Wednesday, September 9, 2009
Two news items from the Fosamax front, one involving jury deliberations in the Boles trial, the other involving Merck's effort to win summary judgment in 24 other cases. The Fosamax litigation involves about one thousand plaintiffs' claims against Merck alleging that its popular osteoporosis drug caused necrosis of the jaw. Most of the litigation is in federal court, where Judge John Keenan of the SDNY is overseeing the MDL.
BOLES: In the first bellwether trial, Shirley Boles v. Merck, the jury has so far been unable to reach a verdict. The trial began on August 11, and the jury got the case on September 2. According to this Bloomberg report, the jury informed the judge that it was unable to reach a decision, and the judge yesterday told the jury to keep working:
A federal judge instructed a jury to continue deliberating whether Merck & Co.'s osteoporosis drug Fosamax caused a Florida woman’s “jaw death,” after the panel told the judge it couldn’t decide.
U.S. District Judge John Keenan in Manhattan told the jurors to keep working today. He explained that the case is important to both the plaintiff and Merck.
“It’s very stressful to sit here and an agreement cannot be reached,” a juror wrote in one of four notes to Keenan today about the lack of unanimity among the eight-member panel. “I feel that we never will reach a verdict because everyone has a different opinion.”

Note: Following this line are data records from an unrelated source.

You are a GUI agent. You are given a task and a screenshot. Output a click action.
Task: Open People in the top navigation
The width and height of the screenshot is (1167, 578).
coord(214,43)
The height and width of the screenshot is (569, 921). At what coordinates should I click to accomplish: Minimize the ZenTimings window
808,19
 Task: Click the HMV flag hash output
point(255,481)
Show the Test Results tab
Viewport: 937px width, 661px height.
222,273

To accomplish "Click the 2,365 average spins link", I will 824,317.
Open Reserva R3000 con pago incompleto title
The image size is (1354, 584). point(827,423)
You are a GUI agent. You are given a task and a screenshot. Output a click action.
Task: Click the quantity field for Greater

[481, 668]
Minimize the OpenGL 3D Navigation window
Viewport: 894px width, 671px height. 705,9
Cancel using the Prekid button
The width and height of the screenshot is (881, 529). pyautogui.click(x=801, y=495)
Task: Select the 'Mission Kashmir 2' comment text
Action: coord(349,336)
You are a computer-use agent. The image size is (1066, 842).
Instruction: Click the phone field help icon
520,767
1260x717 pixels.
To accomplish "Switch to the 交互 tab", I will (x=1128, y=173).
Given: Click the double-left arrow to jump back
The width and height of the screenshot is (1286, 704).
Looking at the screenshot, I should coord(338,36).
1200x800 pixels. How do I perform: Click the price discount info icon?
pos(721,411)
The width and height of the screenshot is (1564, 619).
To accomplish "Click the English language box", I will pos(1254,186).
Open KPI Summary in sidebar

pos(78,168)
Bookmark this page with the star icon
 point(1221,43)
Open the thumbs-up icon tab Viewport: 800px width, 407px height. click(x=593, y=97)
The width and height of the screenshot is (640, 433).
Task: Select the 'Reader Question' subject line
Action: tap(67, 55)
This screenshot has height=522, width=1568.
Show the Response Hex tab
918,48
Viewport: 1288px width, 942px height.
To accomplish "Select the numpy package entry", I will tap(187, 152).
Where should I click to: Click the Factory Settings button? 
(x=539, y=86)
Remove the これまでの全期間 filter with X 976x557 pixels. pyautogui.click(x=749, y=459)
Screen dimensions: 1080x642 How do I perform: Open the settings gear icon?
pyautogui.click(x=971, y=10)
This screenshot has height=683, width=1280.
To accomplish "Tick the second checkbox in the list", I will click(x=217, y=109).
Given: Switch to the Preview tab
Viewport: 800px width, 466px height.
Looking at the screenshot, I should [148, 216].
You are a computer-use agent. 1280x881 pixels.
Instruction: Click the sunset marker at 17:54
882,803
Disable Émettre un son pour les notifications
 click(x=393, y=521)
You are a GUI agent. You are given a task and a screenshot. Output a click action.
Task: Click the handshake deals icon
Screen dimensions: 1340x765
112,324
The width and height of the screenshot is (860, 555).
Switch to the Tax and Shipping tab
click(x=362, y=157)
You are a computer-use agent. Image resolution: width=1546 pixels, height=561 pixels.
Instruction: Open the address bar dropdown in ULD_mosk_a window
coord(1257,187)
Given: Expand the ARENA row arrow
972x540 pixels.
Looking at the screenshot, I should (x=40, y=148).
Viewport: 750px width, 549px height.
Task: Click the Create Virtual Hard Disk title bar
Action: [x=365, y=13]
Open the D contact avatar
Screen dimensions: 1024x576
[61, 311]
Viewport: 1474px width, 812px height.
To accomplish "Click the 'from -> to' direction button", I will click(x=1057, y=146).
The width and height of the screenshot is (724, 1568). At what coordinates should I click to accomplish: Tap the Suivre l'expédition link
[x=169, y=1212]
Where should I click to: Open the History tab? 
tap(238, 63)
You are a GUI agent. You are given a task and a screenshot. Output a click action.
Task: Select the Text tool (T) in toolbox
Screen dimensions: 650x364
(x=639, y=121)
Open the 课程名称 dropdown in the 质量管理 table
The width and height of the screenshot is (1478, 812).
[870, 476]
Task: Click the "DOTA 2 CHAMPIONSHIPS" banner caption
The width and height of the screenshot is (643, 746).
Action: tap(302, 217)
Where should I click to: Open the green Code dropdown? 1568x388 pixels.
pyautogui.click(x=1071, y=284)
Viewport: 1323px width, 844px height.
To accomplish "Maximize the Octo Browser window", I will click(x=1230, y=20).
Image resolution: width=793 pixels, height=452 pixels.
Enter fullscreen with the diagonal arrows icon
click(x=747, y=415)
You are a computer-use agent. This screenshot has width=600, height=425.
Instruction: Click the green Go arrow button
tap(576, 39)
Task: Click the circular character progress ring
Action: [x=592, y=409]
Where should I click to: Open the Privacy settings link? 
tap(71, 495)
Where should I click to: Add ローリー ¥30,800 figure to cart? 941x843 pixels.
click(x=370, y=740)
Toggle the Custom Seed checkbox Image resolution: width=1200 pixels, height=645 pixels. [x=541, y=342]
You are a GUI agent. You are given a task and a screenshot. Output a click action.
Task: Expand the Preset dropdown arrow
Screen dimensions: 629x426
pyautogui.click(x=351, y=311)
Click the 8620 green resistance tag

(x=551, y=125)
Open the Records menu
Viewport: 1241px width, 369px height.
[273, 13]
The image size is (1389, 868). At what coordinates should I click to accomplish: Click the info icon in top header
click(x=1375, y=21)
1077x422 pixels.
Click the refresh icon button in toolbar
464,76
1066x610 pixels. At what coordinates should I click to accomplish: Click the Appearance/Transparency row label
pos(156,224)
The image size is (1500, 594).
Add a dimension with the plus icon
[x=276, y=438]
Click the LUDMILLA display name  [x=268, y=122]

SUMMARY JUDGMENT: According to a Reuters report, Judge Keenan decided today that he would permit testimony by two plaintiff experts concerning causation based on relatively short-term exposure, and the court therefore rejected Merck's motion for summary judgment in 24 Fosamax cases:
In an opinion released Wednesday, U.S. District Judge John Keenan ruled that the plaintiffs could introduce testimony by two doctors to show that the drug can cause jaw damage after less than three years of continuous use. Keenan said the evidence is sufficiently reliable to allow a rational jury to establish such a connection. He said individual plaintiffs will then be allowed to present expert testimony that Fosamax caused them to suffer such damage, and that such testimony could by itself "make causation a genuine issue of fact for trial."